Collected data
*** Block opens ***
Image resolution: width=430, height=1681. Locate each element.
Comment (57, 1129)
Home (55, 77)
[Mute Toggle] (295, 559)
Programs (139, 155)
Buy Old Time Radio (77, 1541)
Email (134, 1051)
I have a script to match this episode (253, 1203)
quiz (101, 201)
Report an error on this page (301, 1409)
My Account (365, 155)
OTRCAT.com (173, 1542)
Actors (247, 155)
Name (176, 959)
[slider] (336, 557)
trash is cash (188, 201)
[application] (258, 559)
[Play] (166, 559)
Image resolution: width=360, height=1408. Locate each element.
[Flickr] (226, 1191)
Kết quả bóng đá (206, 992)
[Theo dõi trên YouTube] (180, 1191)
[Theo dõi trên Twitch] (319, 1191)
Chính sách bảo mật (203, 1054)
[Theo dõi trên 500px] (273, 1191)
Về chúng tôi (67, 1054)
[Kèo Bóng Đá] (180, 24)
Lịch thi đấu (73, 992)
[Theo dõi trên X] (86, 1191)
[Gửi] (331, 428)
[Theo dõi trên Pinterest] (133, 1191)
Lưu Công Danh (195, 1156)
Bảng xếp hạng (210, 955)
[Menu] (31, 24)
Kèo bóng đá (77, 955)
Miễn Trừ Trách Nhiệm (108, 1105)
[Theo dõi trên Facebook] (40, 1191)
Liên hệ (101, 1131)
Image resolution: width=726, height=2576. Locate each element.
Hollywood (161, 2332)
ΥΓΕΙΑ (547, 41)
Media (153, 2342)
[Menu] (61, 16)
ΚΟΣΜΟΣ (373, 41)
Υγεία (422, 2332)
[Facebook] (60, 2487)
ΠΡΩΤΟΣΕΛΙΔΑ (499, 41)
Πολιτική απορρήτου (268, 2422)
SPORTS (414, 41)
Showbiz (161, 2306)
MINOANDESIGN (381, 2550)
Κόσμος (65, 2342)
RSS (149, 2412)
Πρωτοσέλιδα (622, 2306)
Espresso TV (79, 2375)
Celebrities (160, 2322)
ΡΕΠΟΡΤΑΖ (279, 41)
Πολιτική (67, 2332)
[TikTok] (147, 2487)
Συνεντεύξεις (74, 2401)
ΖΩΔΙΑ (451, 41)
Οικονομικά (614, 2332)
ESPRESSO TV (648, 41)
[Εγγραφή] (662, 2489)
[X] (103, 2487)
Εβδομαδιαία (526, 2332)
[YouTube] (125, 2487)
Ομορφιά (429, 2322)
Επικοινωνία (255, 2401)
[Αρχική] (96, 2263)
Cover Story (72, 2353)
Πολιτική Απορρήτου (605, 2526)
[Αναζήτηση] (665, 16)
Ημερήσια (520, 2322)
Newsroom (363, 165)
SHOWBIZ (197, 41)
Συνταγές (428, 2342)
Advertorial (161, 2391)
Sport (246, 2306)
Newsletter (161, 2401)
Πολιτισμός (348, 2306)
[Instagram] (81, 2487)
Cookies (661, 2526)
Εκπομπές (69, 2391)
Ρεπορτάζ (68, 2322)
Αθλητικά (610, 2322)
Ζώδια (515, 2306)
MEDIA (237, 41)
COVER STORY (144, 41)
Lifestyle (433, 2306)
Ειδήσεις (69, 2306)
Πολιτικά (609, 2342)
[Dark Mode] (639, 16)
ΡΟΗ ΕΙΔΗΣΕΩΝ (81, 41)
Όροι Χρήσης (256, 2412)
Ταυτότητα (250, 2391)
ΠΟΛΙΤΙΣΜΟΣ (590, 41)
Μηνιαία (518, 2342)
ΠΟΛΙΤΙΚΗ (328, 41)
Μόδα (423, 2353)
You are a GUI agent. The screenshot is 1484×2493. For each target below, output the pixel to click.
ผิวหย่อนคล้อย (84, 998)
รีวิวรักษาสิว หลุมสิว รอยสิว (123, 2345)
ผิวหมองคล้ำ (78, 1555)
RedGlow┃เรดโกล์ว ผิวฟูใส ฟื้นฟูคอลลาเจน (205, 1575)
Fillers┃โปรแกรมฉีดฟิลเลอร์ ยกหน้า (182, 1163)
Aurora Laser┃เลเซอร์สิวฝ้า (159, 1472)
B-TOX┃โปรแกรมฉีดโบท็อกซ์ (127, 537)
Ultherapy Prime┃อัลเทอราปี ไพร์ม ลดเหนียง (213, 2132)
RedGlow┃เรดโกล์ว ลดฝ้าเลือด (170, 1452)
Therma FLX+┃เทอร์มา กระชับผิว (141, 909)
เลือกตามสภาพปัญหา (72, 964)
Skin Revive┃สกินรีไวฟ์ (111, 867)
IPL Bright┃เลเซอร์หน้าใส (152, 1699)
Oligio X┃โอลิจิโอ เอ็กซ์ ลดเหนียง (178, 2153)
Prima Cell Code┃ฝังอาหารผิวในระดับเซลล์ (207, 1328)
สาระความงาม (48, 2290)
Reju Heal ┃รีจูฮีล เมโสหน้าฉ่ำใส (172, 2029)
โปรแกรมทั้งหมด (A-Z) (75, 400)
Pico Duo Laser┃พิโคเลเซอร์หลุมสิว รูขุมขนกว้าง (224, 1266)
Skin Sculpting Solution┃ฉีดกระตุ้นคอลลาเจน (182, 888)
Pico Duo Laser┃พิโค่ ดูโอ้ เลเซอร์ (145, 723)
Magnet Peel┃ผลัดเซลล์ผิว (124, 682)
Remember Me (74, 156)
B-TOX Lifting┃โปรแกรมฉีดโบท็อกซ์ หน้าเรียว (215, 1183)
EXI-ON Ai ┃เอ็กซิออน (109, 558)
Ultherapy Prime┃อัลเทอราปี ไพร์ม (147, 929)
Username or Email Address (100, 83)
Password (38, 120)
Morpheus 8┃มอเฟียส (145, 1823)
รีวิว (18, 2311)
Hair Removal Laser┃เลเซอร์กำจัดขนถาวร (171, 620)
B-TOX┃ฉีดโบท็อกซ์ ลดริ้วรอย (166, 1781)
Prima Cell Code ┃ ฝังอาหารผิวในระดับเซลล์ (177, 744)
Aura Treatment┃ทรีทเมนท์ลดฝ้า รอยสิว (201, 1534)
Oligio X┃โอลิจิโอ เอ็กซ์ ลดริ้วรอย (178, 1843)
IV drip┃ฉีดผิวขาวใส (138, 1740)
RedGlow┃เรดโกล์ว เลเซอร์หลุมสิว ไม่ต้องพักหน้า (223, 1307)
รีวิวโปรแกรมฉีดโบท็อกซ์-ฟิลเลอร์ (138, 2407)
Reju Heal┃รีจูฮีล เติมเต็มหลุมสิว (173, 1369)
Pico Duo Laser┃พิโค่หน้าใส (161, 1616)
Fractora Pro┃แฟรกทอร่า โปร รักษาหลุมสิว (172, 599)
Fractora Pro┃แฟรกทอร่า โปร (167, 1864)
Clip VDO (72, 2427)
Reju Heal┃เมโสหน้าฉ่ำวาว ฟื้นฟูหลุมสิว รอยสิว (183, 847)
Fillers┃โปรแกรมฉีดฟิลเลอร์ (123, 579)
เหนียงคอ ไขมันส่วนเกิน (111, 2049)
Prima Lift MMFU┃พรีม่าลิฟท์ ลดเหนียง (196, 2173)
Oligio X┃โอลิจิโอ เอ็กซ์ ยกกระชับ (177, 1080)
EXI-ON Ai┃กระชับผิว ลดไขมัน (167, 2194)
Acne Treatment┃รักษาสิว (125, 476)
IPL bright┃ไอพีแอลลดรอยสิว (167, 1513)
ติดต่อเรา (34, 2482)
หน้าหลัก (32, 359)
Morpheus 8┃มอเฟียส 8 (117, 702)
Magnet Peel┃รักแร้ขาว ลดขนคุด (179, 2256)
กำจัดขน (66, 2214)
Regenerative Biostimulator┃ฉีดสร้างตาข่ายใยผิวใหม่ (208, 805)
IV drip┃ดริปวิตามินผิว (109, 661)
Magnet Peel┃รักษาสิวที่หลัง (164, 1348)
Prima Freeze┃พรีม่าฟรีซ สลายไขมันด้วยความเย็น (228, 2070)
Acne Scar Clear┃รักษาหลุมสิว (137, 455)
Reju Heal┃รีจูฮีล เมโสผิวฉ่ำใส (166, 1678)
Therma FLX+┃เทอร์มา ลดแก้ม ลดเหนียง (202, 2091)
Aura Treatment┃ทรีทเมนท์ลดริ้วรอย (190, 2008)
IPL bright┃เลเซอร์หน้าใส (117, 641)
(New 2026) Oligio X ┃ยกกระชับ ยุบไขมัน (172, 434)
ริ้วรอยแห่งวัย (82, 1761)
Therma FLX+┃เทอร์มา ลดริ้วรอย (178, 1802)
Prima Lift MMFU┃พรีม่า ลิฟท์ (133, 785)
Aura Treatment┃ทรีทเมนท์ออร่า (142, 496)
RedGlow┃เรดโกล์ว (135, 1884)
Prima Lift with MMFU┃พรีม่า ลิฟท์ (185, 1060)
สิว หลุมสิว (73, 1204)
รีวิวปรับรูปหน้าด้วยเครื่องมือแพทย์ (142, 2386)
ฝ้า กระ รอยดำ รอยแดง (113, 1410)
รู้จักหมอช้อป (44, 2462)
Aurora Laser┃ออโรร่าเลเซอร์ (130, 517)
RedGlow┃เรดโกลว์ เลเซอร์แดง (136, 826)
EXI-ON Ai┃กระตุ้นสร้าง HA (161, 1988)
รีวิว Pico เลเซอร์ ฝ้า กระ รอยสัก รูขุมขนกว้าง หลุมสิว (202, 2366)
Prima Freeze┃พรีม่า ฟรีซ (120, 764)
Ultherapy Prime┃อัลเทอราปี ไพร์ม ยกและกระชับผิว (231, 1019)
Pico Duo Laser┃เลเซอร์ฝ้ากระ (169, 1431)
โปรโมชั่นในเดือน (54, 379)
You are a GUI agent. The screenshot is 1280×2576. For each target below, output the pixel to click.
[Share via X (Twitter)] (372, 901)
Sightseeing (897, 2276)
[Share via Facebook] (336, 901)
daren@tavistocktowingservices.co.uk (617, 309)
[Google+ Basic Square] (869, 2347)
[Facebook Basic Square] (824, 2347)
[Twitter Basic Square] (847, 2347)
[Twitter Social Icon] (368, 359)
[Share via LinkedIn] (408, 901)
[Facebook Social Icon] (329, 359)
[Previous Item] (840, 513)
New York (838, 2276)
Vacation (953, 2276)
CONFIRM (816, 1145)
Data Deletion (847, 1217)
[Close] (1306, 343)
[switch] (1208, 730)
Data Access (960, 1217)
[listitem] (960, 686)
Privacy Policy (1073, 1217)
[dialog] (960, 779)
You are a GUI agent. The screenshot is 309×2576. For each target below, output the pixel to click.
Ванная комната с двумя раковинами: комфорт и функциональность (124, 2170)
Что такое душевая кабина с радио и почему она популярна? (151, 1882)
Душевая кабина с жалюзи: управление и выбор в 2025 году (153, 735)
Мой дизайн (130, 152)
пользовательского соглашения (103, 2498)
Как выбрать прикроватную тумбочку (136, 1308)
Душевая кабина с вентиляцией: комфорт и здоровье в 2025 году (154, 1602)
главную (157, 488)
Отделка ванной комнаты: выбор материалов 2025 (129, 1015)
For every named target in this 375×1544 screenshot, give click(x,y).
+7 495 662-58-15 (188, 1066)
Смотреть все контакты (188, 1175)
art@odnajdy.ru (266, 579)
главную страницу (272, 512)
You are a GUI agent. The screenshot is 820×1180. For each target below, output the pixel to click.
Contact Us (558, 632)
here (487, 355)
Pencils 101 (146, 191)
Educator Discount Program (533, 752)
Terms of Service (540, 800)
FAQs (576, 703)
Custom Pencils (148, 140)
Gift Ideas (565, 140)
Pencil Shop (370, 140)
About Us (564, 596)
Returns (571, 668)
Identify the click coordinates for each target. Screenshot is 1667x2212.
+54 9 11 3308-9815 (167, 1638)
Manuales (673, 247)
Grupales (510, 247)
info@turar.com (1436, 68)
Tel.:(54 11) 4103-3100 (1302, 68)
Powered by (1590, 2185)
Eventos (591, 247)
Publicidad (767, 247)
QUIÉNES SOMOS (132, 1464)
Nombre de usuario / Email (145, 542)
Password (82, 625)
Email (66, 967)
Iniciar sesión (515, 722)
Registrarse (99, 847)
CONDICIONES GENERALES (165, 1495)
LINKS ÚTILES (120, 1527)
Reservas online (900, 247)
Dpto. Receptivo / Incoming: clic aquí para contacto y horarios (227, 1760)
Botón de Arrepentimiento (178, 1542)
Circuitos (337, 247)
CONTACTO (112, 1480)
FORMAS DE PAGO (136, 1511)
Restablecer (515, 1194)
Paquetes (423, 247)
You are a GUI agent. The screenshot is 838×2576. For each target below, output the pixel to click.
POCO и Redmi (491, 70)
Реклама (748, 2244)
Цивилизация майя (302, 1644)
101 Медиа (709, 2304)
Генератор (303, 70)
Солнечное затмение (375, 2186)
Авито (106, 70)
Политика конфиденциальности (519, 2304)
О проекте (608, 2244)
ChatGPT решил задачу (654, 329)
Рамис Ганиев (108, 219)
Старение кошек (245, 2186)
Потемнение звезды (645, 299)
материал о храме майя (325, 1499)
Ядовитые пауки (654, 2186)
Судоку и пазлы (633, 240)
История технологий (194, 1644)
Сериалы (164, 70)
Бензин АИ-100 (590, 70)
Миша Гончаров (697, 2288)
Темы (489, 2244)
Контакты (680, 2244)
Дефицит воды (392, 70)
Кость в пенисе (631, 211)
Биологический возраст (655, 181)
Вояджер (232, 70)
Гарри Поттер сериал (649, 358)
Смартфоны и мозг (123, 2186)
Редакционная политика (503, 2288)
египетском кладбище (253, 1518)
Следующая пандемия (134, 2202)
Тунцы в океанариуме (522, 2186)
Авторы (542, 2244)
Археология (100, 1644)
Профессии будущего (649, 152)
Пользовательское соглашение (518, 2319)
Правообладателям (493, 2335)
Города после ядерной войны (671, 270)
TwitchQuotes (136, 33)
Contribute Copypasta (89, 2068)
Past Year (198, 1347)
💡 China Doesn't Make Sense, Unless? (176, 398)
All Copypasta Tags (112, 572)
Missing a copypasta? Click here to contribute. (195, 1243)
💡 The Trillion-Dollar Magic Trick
*** Block closes ***
Once you reach the line with "Сериалы (164, 70)" in the data above, copy it and every line after it exactly, up to and including the line with "Гарри Поттер сериал (649, 358)".

Сериалы (164, 70)
Бензин АИ-100 (590, 70)
Миша Гончаров (697, 2288)
Темы (489, 2244)
Контакты (680, 2244)
Дефицит воды (392, 70)
Кость в пенисе (631, 211)
Биологический возраст (655, 181)
Вояджер (232, 70)
Гарри Поттер сериал (649, 358)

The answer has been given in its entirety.